Denklisch - The Game

A gamified approach to language learning at work

interaction-design-association-IxDA: Part of the presentation - Miro Board

At denkwerk we celebrate diversity with our international employees. We also do what we do best, creative problem-solving. That gave rise to the internal initiative "Denklisch – The Game".

Josi  Longhi Siqueira and Molly Oberholtzer (r.) as speaker at IxDA22

Bringing language learning into the workplace is challenging, for both employees and employers, remote and in-office. This initiative is a way of accompanying language learners into starting to apply their learned language at work. A solution that is driven by service design, co-created and led by the denkwerk community.

The outcome of it is Denklisch /dénk-ɡlɪʃ/ a collaborative language learning game that brings language practice closer to the working routine. With weekly check-ins and daily challenges, the game brings learners together and challenges participants to practice a bit every day, in fun and unexpected ways, providing not only a reason to practice but also the right people to do it with.

“Collaborating with others when doing tasks was nice… When you do it (language tasks) with a group of like-minded people you feel more motivated.”

Denklisch community member

What we learned in overcoming language barriers

We used a service design approach to move from understanding to prototyping, keeping community practices as the forefront. From the community, we held a retrospective to gather feedback and input from our pilot.
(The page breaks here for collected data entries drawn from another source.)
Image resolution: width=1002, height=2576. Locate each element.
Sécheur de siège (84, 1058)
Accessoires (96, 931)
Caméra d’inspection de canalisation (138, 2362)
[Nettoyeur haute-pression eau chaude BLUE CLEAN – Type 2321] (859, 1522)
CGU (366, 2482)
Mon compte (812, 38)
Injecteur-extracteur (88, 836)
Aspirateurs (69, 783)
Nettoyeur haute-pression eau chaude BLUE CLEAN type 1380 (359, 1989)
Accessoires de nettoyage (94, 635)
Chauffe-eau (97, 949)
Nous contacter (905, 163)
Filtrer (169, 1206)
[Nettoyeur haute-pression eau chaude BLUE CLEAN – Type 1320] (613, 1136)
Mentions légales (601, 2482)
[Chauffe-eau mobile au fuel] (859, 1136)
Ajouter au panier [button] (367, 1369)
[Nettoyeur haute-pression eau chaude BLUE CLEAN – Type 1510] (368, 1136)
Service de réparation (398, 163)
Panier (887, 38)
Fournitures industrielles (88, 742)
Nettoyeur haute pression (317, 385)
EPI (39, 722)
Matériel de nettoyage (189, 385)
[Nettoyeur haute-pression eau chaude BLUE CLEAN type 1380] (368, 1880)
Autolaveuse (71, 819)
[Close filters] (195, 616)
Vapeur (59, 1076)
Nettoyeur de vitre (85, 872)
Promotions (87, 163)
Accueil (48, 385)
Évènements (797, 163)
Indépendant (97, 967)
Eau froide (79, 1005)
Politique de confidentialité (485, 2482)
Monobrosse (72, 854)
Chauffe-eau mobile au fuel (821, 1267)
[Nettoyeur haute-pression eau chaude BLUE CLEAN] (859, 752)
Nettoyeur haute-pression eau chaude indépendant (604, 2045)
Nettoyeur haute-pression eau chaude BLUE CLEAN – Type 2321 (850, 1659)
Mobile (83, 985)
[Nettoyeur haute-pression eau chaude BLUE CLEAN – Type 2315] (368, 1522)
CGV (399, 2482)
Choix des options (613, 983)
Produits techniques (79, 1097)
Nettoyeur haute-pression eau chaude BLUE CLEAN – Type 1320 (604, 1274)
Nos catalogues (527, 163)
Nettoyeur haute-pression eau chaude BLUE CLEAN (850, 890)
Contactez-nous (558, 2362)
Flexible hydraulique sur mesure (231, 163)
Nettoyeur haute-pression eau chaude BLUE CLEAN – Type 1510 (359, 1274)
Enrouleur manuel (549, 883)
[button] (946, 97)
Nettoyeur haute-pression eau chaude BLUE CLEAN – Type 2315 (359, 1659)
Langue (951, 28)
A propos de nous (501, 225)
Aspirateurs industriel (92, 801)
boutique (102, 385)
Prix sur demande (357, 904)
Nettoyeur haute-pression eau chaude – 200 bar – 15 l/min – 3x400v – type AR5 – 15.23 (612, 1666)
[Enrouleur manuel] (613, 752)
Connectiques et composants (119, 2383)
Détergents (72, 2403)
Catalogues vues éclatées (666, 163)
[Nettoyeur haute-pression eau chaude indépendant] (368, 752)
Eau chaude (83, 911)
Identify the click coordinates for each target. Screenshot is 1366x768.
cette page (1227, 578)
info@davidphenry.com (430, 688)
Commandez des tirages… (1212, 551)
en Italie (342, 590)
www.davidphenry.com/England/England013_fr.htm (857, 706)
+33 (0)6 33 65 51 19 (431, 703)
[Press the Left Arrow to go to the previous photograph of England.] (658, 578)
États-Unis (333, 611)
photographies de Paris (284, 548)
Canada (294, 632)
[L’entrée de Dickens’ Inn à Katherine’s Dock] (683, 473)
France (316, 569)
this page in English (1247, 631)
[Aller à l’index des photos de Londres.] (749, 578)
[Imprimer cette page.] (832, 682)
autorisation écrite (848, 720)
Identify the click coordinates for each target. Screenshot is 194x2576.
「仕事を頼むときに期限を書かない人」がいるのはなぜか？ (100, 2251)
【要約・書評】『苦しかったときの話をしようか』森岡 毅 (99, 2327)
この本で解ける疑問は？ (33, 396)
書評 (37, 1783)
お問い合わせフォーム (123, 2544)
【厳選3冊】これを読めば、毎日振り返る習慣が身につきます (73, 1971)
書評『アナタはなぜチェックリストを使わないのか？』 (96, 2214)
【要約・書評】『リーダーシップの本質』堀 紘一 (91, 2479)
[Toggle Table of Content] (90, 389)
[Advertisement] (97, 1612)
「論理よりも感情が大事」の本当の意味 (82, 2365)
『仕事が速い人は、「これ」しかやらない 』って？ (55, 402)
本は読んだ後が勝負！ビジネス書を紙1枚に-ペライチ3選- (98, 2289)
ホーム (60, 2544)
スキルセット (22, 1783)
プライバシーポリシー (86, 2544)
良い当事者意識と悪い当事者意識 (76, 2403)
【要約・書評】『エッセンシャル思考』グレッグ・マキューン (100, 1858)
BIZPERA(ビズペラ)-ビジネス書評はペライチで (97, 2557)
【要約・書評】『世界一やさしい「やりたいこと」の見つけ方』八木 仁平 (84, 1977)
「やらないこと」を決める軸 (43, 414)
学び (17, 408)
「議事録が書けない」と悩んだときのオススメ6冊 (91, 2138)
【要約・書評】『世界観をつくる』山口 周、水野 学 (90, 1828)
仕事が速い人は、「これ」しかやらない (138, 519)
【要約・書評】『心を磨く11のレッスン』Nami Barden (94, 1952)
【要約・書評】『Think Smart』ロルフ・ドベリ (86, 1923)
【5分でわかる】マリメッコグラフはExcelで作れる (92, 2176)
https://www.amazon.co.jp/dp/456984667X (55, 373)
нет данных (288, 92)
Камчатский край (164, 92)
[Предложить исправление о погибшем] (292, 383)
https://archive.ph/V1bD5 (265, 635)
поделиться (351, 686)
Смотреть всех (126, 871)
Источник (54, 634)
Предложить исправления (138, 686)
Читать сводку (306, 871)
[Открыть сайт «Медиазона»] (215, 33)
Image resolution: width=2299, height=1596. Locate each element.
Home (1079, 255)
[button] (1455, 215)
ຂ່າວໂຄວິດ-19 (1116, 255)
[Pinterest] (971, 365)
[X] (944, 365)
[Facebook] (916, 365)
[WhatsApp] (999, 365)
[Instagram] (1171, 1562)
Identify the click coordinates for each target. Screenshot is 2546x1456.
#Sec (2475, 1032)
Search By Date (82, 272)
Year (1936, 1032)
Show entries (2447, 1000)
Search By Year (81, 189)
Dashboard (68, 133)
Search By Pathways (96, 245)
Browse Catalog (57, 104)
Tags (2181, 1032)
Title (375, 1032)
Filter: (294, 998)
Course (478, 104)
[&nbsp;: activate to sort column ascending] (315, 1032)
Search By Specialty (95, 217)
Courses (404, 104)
Drawing from those shared perspectives and conversations, here are the overarching conclusions of the program.

96 Challenges

12 weeks

7 Players

The Game as a Safe Space

The game provides a safe space to get into the learning role, and outside of their professional working role.

  • To learn work vocabulary, one needs to practice at work and ideally with (close-to) real content.

  • Everyone has a different learning process and needs different stimuli, tasks, and will find motivation in different activities.

  • Having a group of learners is key to keeping higher motivation.

  • A learning community can make a longer development process more transparent.

  • The game transforms daily interactions into learning opportunities.

“You slowly get comfortable with speaking German. Because when you do it as a task, it is like you are learning something. So you can start doing it from your safe area. As it is as a task, you don’t need to be fluent, you don’t need to know everything, you are a student, you are allowed to make mistakes … It sets expectation, creates a safe area to make mistakes, so no one is judging you.”

Denklisch community member

Conclusions on breaking language barriers

Language learning is a big undertaking and very likely a long process. There is no single answer nor single method that can facilitate this process for every different learner. What does help, is gamifying the process to increase motivation and get people outside of the limitations of professionalism. Challenges that remind that even the smallest practice counts towards achieving the greater goal of learning a foreign language. Mindset shifts that help participants to realize that those small daily moments here and there are in fact opportunities to learn. 

A community that not only connects individuals but inspires them.

The safe space, makes you realize you can do more than you think.